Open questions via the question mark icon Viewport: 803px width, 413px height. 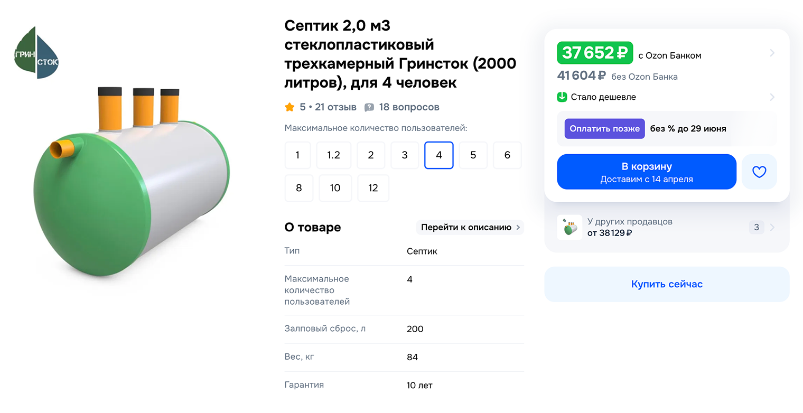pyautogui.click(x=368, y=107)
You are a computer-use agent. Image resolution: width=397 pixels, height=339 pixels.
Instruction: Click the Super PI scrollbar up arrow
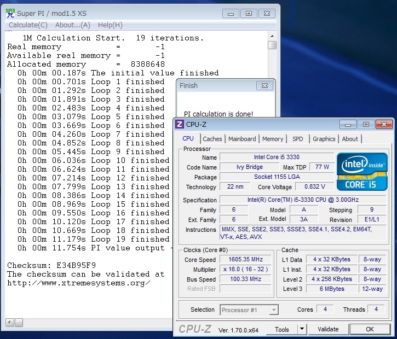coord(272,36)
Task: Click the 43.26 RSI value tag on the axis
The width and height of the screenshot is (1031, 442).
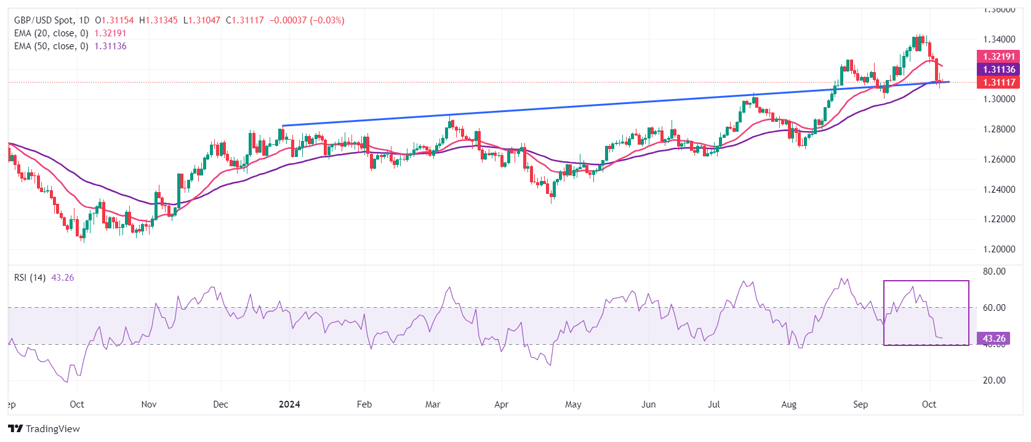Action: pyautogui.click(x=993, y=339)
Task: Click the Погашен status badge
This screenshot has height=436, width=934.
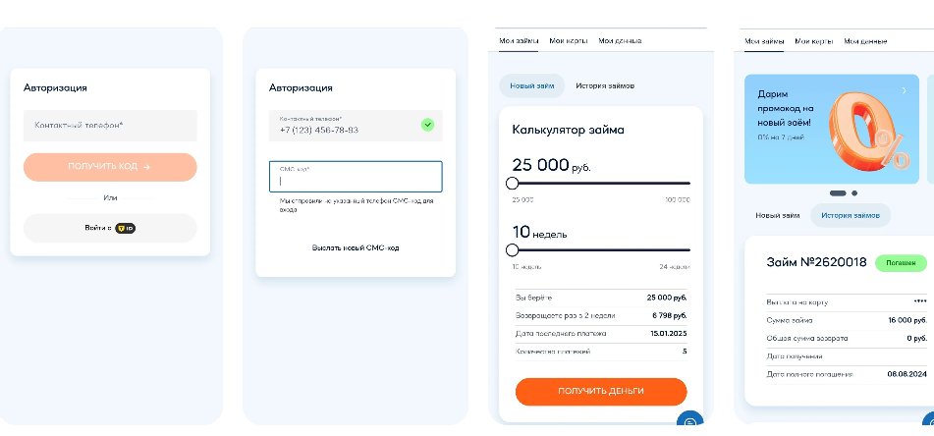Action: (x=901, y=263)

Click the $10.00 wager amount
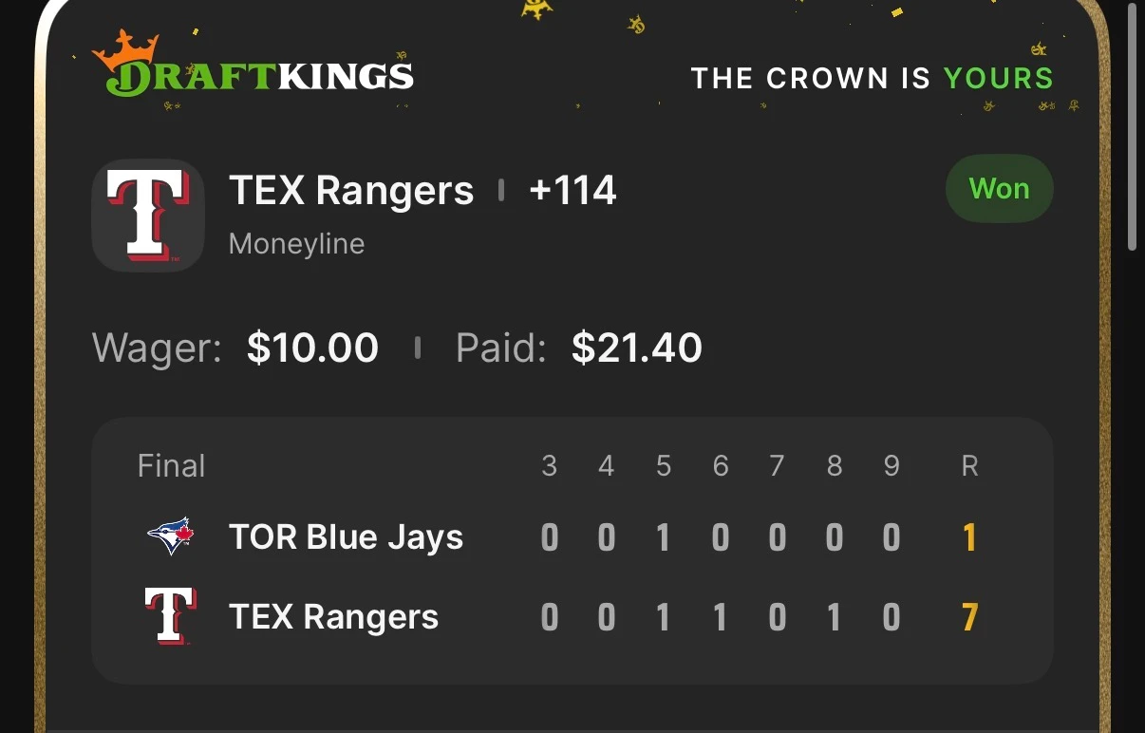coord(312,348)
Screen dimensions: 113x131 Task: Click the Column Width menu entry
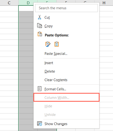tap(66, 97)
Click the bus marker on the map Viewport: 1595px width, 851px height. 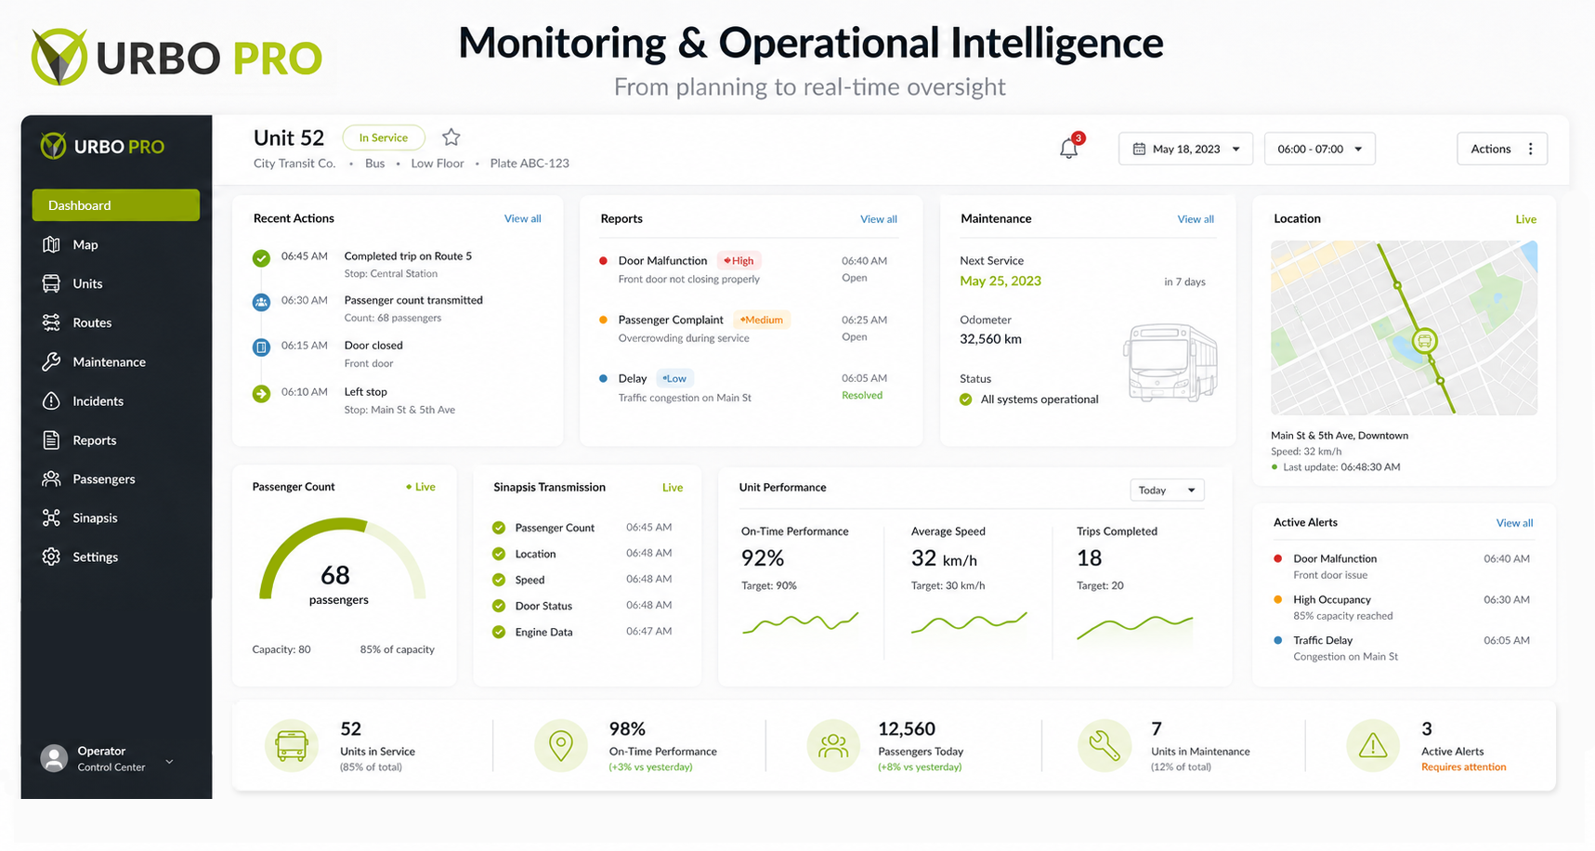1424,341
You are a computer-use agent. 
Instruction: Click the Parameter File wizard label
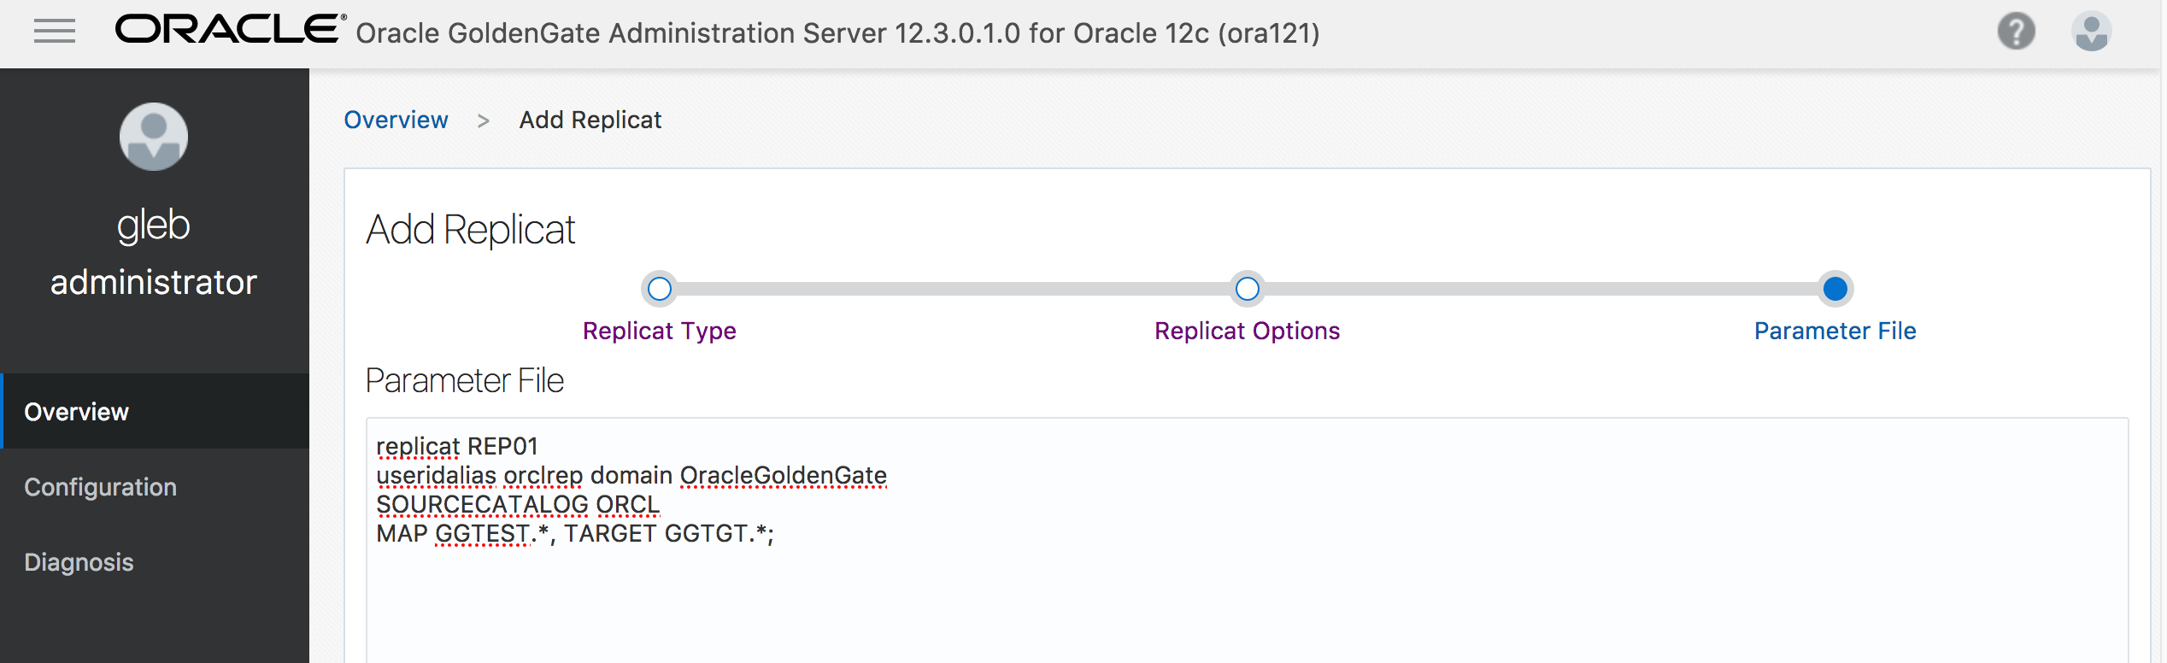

▶ [WORK REQUEST] Out of the material above, gather each line where "computer" appears.

▶ [ANSWER SPACE]
You are a computer-use agent. Image resolution: width=397 pixels, height=339 pixels.
You are a computer-use agent. 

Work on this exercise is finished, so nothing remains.